Her ancestor Mathew Laflin learned the gunpowder business from his father, also named Matthew Laflin,  He was attracted to Chicago because of the construction of the Illinois and Michigan Canal and hoped to sell gunpowder to the construction company. He quickly found a market for his product. The opening of the Illinois and Michigan Canal in 1848 allowed shipping from the Great Lakes through Chicago to the Mississippi River and the Gulf of Mexico.

With the money he made in the gunpowder business, he began to purchase large tracts of real estate and once owned 140 acres (0.57 km2) of land within the city limits. He bought the land for $300 and lived to see it worth millions. In 1849, he purchased 100 acres (0.40 km2) of land on the west side, extending eastward from Madison Street and Ogden Avenue. Here he built the Bull’s Head Hotel, resort for men in the cattle business. The hotel was constructed complete with barns, sheds and cattle pens and so established Chicago’s first stock yards. After its heyday, the hotel was used as an asylum for alcoholics before being torn down.

In 1867, he refinanced the Elgin Watch Company when it was on the verge of failure, and became one of the largest stockholders in the company. The Laflin family sat on Elgin’s board of directors for more than 70 years.

He built one of the first plank roads, known in those days as the Blue Island toll road.
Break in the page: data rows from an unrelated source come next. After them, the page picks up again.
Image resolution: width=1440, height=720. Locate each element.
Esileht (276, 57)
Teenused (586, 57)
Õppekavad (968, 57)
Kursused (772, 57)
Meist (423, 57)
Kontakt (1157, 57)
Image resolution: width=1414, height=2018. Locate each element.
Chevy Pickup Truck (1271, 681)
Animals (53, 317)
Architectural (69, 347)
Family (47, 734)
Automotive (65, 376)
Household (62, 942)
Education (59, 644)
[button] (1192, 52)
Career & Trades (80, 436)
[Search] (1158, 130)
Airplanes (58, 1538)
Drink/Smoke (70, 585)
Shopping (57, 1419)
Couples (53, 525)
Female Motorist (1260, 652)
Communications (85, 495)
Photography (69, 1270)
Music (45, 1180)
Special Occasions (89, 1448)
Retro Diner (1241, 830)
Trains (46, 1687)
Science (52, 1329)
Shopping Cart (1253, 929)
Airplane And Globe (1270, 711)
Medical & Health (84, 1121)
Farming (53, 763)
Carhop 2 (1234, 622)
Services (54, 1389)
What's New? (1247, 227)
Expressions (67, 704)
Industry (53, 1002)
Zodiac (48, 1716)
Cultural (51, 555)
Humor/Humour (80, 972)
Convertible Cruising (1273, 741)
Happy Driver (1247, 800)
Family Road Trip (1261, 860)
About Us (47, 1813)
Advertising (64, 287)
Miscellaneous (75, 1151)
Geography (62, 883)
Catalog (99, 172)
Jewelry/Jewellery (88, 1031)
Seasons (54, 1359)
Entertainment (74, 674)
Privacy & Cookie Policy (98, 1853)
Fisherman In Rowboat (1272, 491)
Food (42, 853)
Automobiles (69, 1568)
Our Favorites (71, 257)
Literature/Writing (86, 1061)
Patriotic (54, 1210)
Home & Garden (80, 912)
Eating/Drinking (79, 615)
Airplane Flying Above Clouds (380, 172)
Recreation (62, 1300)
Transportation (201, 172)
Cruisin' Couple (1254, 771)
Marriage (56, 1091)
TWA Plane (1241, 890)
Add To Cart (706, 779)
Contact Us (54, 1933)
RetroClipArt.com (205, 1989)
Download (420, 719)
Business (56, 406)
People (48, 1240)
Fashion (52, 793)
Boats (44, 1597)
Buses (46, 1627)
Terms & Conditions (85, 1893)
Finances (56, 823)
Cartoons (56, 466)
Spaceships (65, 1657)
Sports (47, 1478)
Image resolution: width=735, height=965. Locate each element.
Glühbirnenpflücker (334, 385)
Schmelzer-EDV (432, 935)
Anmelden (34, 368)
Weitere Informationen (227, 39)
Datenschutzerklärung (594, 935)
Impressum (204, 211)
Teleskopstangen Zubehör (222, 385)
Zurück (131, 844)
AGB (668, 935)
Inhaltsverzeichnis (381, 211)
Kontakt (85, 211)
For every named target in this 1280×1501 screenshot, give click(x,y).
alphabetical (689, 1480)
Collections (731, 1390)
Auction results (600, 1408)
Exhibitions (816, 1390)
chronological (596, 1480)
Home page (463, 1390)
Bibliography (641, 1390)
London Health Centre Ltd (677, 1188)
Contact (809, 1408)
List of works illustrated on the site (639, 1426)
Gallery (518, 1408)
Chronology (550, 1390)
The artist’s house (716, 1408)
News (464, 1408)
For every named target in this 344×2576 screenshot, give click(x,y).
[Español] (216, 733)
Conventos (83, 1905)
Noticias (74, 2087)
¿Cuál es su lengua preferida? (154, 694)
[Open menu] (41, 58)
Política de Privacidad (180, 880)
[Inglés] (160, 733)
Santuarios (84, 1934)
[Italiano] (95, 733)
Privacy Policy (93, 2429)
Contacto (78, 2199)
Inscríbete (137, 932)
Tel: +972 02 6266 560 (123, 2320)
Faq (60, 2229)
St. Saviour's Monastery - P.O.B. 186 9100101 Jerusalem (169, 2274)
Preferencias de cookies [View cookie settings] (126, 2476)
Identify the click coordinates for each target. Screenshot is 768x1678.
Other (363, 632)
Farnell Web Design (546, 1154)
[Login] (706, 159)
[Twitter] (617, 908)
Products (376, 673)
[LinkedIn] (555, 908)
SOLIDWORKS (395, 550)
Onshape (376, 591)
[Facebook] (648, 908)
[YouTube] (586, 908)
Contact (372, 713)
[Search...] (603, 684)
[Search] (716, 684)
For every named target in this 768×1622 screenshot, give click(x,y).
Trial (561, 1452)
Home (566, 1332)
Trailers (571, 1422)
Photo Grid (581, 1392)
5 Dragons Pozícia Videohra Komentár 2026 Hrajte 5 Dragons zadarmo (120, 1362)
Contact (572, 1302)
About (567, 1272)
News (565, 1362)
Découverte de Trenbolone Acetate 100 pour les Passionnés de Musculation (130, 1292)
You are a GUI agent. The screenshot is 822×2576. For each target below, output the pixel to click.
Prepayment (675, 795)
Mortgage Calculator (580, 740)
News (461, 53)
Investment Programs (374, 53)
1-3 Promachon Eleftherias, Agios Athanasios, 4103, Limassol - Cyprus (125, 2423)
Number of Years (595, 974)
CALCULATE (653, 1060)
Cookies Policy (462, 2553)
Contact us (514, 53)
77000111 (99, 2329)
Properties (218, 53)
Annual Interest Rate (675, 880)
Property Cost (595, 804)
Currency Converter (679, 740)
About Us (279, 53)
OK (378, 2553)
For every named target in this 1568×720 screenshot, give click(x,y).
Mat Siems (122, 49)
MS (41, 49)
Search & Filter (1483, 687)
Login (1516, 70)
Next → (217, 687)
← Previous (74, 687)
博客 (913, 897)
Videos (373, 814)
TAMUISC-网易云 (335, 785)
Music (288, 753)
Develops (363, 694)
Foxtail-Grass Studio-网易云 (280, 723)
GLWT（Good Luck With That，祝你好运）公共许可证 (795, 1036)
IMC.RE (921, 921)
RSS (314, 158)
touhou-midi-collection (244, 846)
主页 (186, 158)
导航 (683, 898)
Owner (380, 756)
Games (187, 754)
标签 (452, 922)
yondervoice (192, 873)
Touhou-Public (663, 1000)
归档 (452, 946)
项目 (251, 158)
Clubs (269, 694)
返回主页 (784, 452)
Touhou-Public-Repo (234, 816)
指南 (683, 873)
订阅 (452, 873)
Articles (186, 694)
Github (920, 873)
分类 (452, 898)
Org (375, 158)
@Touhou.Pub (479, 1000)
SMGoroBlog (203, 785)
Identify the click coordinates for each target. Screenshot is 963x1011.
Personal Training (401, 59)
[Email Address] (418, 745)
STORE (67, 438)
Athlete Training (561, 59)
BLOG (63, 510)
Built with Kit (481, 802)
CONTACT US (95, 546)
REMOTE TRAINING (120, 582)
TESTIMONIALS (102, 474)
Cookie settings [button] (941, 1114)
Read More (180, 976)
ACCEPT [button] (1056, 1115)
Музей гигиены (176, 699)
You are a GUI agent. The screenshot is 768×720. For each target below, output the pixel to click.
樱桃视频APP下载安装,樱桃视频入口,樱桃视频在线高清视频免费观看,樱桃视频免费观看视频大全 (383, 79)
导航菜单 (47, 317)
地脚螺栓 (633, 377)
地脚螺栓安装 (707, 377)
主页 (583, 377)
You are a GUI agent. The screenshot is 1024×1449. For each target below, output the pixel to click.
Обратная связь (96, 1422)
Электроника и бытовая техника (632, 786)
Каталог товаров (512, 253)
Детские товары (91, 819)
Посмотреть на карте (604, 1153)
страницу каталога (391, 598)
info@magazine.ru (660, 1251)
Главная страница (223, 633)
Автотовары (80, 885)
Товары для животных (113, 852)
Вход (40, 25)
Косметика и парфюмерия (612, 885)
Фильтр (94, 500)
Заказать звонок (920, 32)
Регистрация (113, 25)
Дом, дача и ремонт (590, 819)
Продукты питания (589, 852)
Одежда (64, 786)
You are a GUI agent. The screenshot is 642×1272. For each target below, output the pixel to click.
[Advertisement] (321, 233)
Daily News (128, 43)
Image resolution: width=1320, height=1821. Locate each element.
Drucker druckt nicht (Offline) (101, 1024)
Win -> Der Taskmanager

He operated the first omnibus line to carry his hotel patrons to his stock yards and the State Street markets. He also established the first water works system in Chicago by building a pine-log reservoir at Lake Street and the lake shore. Water funneled into the reservoir was distributed through wooden pipes to the city.[During the Civil War, he was a Union Democrat. Laflin was also a founding member of the Chicago Board of Trade.

Another of Eileen’s ancestors  is Matthew Laflin Rockwell, (1915–1988) an American architect and director of planning for the U.S. Army Corps of Engineers and responsible for the site selection, plan and design of O’Hare International Airport. He is a cousin of Sylvester “Pat” Laflin Weaver, actress Sigourney Weaver and comedian and actor Doodles Weaver.  He is also the grandson of Francis Williams Rockwell, a United States Representative from Massachusetts and the great grandson of Julius Rockwell, a United States politician from Massachusetts.

Col Byron Laflin

Colonel Bryon Laflin, a Colonel in the Civil War with the 34th New York Volunteer Regiment of Infantry is another ancestor. After the war he went to NC and was a member of the constitutional convention of 1868.  His career is not without blemish.  Choose the link below to read about him.

Laflin-Phelps Homestead

Henry Laflin born 1778 purchased or built a house at 20 Depot Street in Southwick, MA which is now on the National Register of Historic Places Listing in Hampden County, Massachusetts.